What is required: Everything in the entries except the pictures should be copied exactly.
--------------------------------------------------
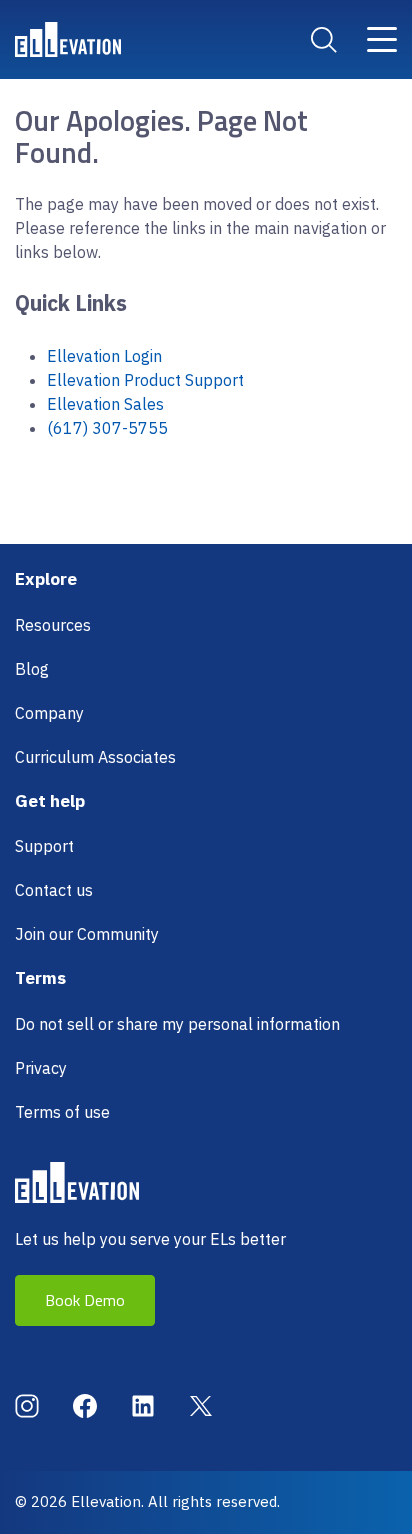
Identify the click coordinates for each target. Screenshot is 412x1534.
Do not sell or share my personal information (177, 1024)
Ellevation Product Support (145, 380)
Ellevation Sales (105, 404)
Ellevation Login (104, 356)
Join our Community (87, 934)
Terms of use (62, 1112)
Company (49, 713)
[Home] (68, 39)
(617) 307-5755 (107, 428)
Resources (53, 625)
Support (44, 846)
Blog (32, 669)
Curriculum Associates (95, 757)
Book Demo (85, 1300)
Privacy (41, 1068)
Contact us (54, 890)
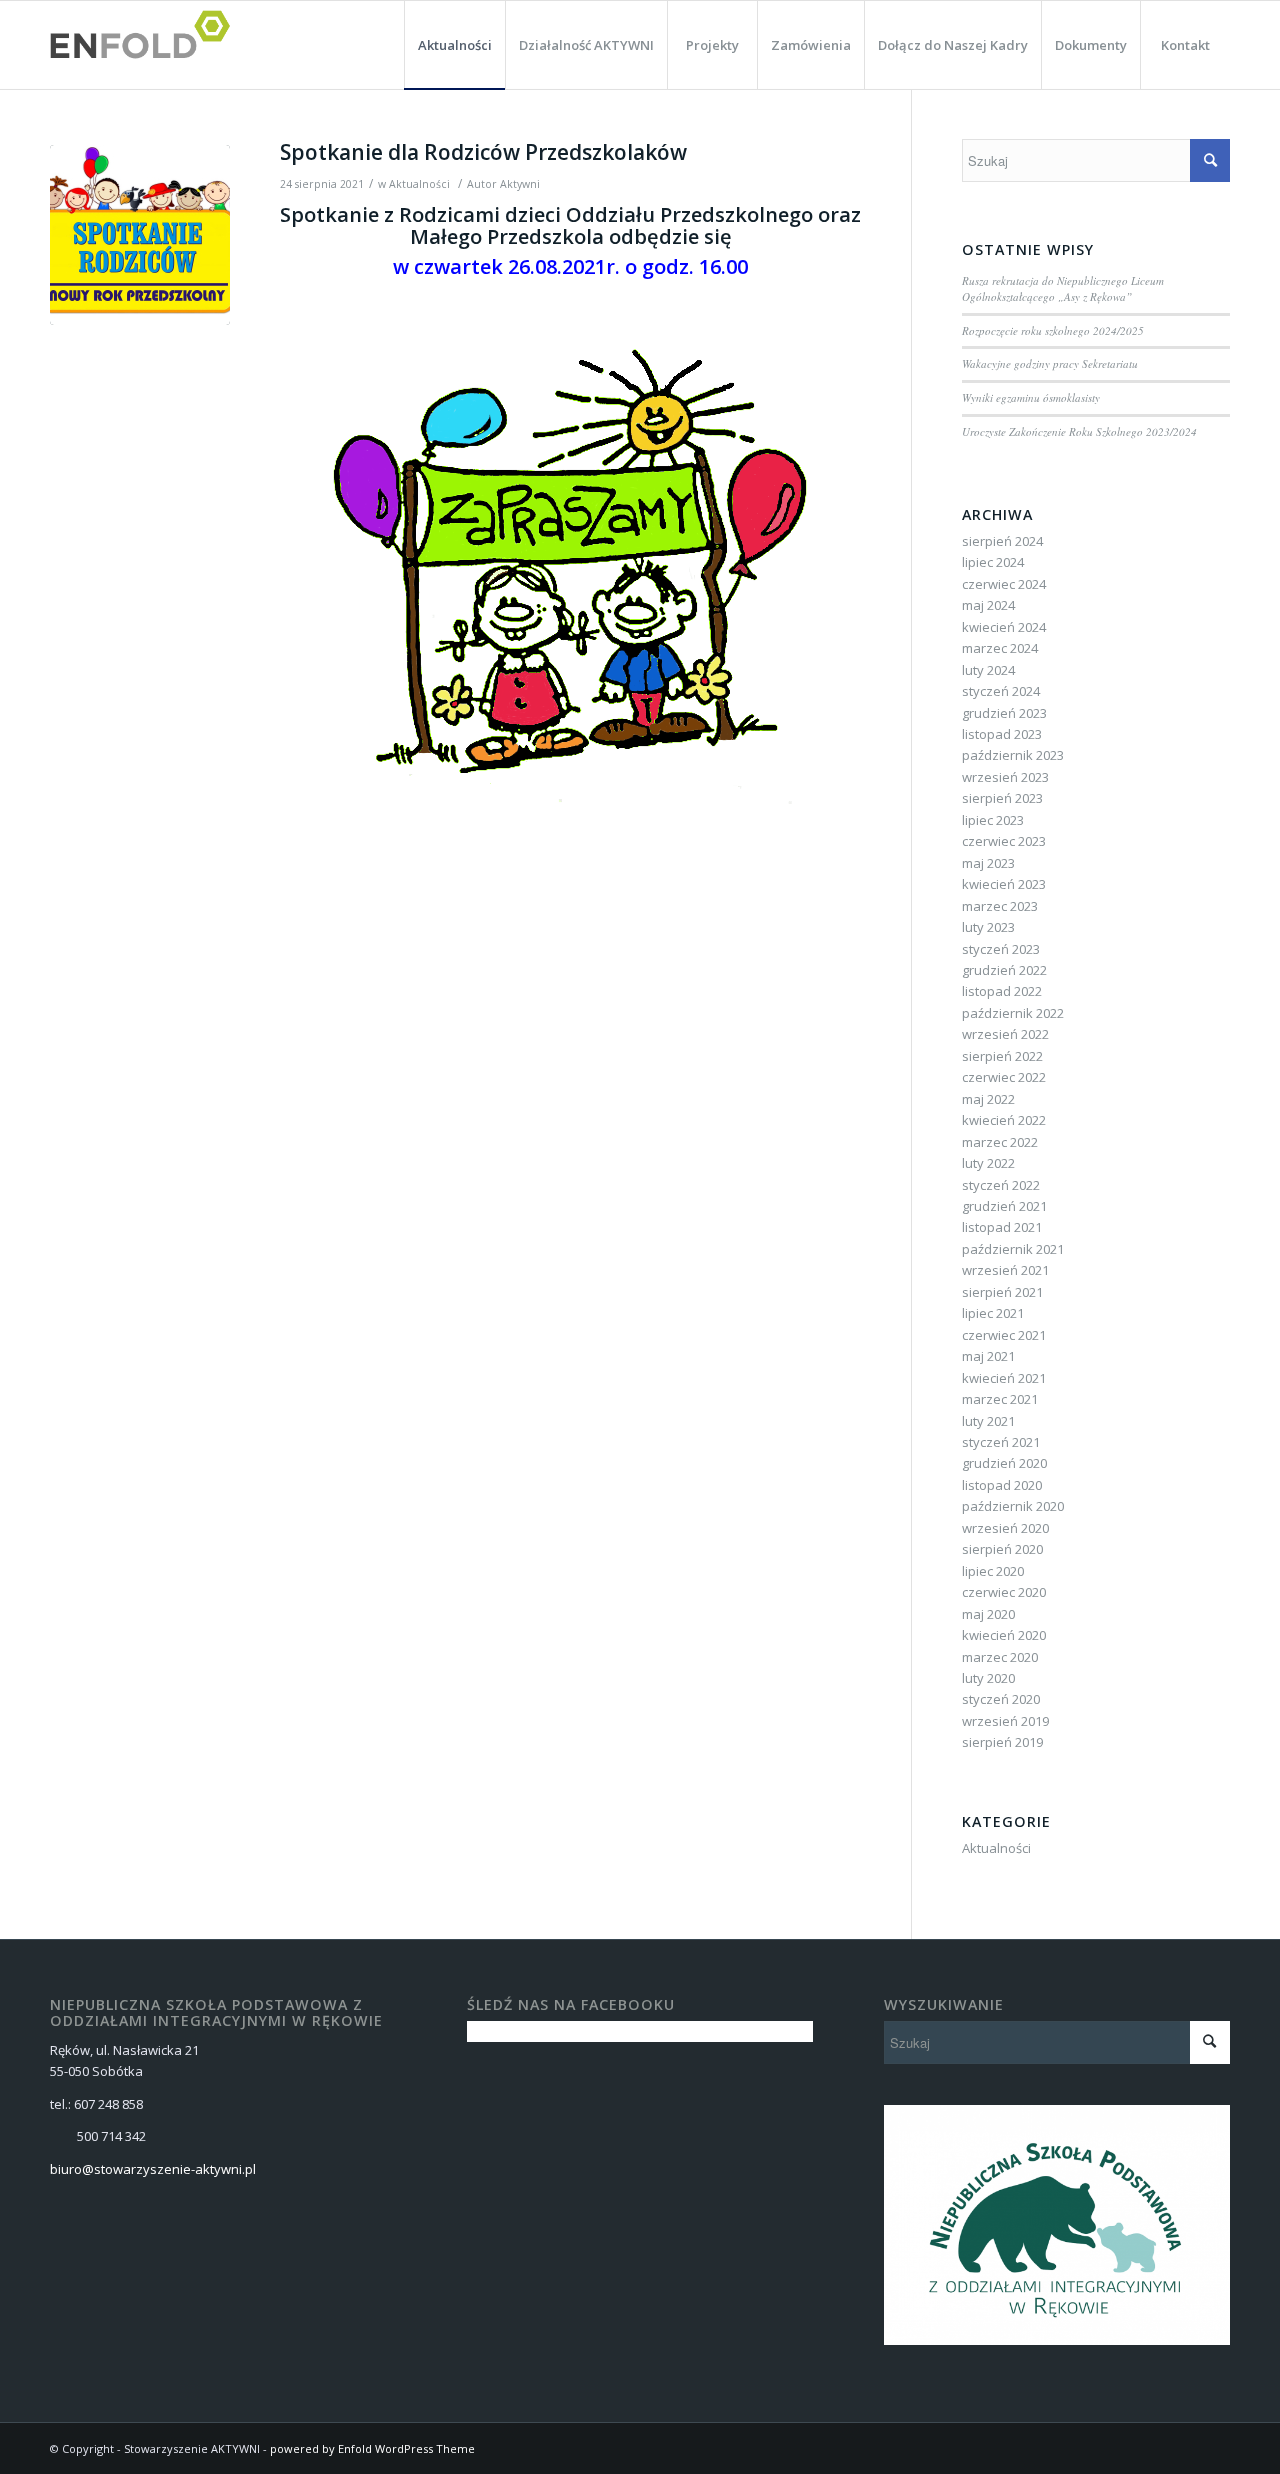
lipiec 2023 (993, 820)
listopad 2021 (1002, 1227)
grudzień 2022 (1004, 970)
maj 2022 (988, 1099)
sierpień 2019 (1002, 1742)
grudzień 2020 (1004, 1463)
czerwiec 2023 (1004, 841)
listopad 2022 (1002, 991)
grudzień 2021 (1004, 1206)
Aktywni (520, 184)
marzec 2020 (1000, 1657)
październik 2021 (1013, 1249)
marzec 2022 (1000, 1142)
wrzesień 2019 (1005, 1721)
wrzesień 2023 (1005, 777)
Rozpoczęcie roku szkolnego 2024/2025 (1053, 330)
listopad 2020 (1002, 1485)
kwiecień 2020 (1004, 1635)
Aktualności (419, 184)
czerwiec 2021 (1004, 1335)
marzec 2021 (1000, 1399)
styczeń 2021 (1001, 1442)
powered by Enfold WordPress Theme (372, 2448)
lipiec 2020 (993, 1571)
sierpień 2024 (1002, 541)
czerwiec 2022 (1004, 1077)
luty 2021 (988, 1421)
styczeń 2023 (1001, 949)
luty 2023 (988, 927)
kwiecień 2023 (1004, 884)
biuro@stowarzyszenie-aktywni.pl (153, 2169)
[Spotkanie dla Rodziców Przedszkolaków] (140, 235)
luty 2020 (988, 1678)
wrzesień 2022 (1005, 1034)
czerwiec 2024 (1004, 584)
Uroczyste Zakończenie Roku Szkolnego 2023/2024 (1079, 431)
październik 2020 (1013, 1506)
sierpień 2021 (1002, 1292)
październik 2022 (1013, 1013)
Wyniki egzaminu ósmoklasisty (1031, 397)
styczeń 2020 (1001, 1699)
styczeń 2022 (1001, 1185)
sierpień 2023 (1002, 798)
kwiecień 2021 (1004, 1378)
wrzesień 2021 (1005, 1270)
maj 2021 (988, 1356)
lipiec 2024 (993, 562)
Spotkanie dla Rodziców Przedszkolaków (483, 152)
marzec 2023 (1000, 906)
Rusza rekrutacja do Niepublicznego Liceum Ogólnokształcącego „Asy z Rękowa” (1063, 289)
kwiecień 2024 (1004, 627)
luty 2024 (988, 670)
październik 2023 (1013, 755)
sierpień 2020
--------------------------------------------------
Result of this exercise:
Identify the click coordinates for each target. Screenshot is 412x1534.
Do not sell or share my personal information (177, 1024)
Ellevation Product Support (145, 380)
Ellevation Sales (105, 404)
Ellevation Login (104, 356)
Join our Community (87, 934)
Terms of use (62, 1112)
Company (49, 713)
[Home] (68, 39)
(617) 307-5755 (107, 428)
Resources (53, 625)
Support (44, 846)
Blog (32, 669)
Curriculum Associates (95, 757)
Book Demo (85, 1300)
Privacy (41, 1068)
Contact us (54, 890)
lipiec 2023 (993, 820)
listopad 2021 (1002, 1227)
grudzień 2022 (1004, 970)
maj 2022 (988, 1099)
sierpień 2019 (1002, 1742)
grudzień 2020 (1004, 1463)
czerwiec 2023 (1004, 841)
listopad 2022 (1002, 991)
grudzień 2021 (1004, 1206)
Aktywni (520, 184)
marzec 2020 (1000, 1657)
październik 2021 (1013, 1249)
marzec 2022 (1000, 1142)
wrzesień 2019 (1005, 1721)
wrzesień 2023 (1005, 777)
Rozpoczęcie roku szkolnego 2024/2025 (1053, 330)
listopad 2020 (1002, 1485)
kwiecień 2020 (1004, 1635)
Aktualności (419, 184)
czerwiec 2021 (1004, 1335)
marzec 2021 (1000, 1399)
styczeń 2021 (1001, 1442)
powered by Enfold WordPress Theme (372, 2448)
lipiec 2020 (993, 1571)
sierpień 2024 (1002, 541)
czerwiec 2022 (1004, 1077)
luty 2021 (988, 1421)
styczeń 2023 (1001, 949)
luty 2023 (988, 927)
kwiecień 2023 (1004, 884)
biuro@stowarzyszenie-aktywni.pl (153, 2169)
[Spotkanie dla Rodziców Przedszkolaków] (140, 235)
luty 2020 (988, 1678)
wrzesień 2022 (1005, 1034)
czerwiec 2024 (1004, 584)
Uroczyste Zakończenie Roku Szkolnego 2023/2024 (1079, 431)
październik 2020 (1013, 1506)
sierpień 2021 (1002, 1292)
październik 2022 (1013, 1013)
Wyniki egzaminu ósmoklasisty (1031, 397)
styczeń 2020 (1001, 1699)
styczeń 2022 (1001, 1185)
sierpień 2023 (1002, 798)
kwiecień 2021 (1004, 1378)
wrzesień 2021 (1005, 1270)
maj 2021 (988, 1356)
lipiec 2024 (993, 562)
Spotkanie dla Rodziców Przedszkolaków (483, 152)
marzec 2023 (1000, 906)
Rusza rekrutacja do Niepublicznego Liceum Ogólnokształcącego „Asy z Rękowa” (1063, 289)
kwiecień 2024 (1004, 627)
luty 2024 (988, 670)
październik 2023 (1013, 755)
sierpień 2020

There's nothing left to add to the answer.